Rule #3: You Can’t Fix This So Don’t Even Try  –  In subsequent texts, my friend and I had this exchange:

Her: You’re absolutely certain it’s not up to me to save their marriage?
Me: I am quite certain.
Her: Because that is my instinct.
Me: No, no, no.
Her: Got it.
Her: But maybe if I just had all the details I could FIX THINGS.
Me: If they can’t, you can’t. If therapy professionals can’t help them, you can’t.
Her: Sigh. Wish I could.

Yes, I know you wish you could. We all wish we could take away pain. I get it. But you have to trust that your friends have done everything they know how to do to save their marriage. And if they haven’t, then that’s still something that only they can control.

Again, offer support. Offer kind words. Offer fried foods. Offer wine. But don’t offer to mediate, relay messages to the spouse or even pass him a carefully folded note in study hall.

Rule #4: Hang On for a Wild Ride – A divorce is the death of a marriage. There’s a grieving process. One day, your friend will be crying and heartbroken and in denial. Days, weeks, months later, he or she will be mad as hell. Eventually, the acceptance will start to sink in and the healing can begin.

Your job? Just hang on. Ride it out with her. Hold her hand while she cries. Stay on the other end of the phone as long as he needs to talk. Go with her to the top of the tallest mountain around and let her scream our her anger. Let him be bitter and pissed. Stand by her side while her world burns down … and then lead the round of applause as she rises from the ashes like the Phoenix.
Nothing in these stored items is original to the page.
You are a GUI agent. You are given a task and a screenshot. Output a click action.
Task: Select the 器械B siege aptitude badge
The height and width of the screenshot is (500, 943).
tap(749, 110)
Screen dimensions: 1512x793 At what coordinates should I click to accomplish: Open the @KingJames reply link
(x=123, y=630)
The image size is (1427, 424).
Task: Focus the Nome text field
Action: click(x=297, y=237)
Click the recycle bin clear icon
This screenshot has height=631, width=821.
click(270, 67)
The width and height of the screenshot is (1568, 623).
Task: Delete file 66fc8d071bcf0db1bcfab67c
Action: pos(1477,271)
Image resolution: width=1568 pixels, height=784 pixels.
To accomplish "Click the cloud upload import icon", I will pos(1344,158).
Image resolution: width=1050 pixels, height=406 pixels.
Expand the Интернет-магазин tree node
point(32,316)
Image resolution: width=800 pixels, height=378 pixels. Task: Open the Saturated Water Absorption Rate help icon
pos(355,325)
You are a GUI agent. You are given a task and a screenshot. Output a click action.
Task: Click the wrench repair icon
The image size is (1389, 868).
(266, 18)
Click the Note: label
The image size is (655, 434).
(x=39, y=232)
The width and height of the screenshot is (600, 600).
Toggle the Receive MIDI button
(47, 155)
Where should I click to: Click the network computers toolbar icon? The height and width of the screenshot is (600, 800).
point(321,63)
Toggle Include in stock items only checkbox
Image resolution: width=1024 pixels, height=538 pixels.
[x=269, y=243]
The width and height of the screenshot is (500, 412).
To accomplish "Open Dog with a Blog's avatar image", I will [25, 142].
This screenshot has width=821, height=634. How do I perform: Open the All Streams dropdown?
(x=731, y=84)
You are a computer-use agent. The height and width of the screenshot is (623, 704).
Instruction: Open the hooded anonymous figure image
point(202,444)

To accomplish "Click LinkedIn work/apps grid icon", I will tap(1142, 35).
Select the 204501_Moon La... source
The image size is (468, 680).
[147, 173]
Because let’s be honest, this person’s life is never going to be the same. And this person you love? He or she will never be the same. 

And here’s a little secret: while this divorce truly isn’t about you … your life will change, too. Your friend will need you in different ways than before. Your definitions of love and marriage will be tested. You might even find yourself holding your spouse a little tighter and a little longer, thanking God it’s not your marriage that’s ending, praying it never will be. 

And that’s not selfish. It’s life in crisis.  Crisis, by definition, is “a time of intense difficulty.” It’s just a time. It’s not forever. For your friend or for you.